The other thing I would say is this: if you also look at this in the context of the other measures we have put forward on housing—$623 million for a National Rental Affordability Scheme to encourage the building of up to 50,000 new affordable rental units of accommodation as well as the $1.2 billion investment in the First Home Saver Accounts, on which the Treasurer is currently engaged in final negotiations with the banks—what you have are three programs on housing affordability, more than $2 billion worth of activity, out there in the marketplace for the use of Australia’s homebuyers, or those who wish to invest in affordable rental housing and those who wish to save for their home. These are practical actions by a government getting on with the job of putting real programs out there to help first home buyers and other homebuyers deal with the challenge of declining house affordability.
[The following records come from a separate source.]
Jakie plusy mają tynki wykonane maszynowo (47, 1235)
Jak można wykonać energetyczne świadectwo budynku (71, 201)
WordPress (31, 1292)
We have said many times in debate in this House in recent months that cost of living pressures for working families, for pensioners and for carers have been going through the roof in recent years. Housing affordability—
Brendan Nelson (Bradfield, Liberal Party, Leader of the Opposition) Share this | Link to this | Hansard source
Recent months.
Kevin Rudd (Griffith, Australian Labor Party, Prime Minister) Share this | Link to this | Hansard source
Recent years. I would say to the Leader of the Opposition—so keen as he is to interject—that increased cost of living pressure only occurred in this country as of 24 November 2007! If you are going to have any credibility in the cost of living debate in this country, you have to recognise that these pressures have been building for a long, long time. The housing affordability figures that I referred to before go right to where they stood as of November last year. Let me just repeat this for the Leader of the Opposition. In March 2006, housing affordability stood at four times the value of the average annual wage. When those on the other side left office at the end of 2007, it was seven and a half times the value of the average annual wage. That is a huge decline in real housing affordability for working families. We have a practical plan of action to do something about a real need for working families.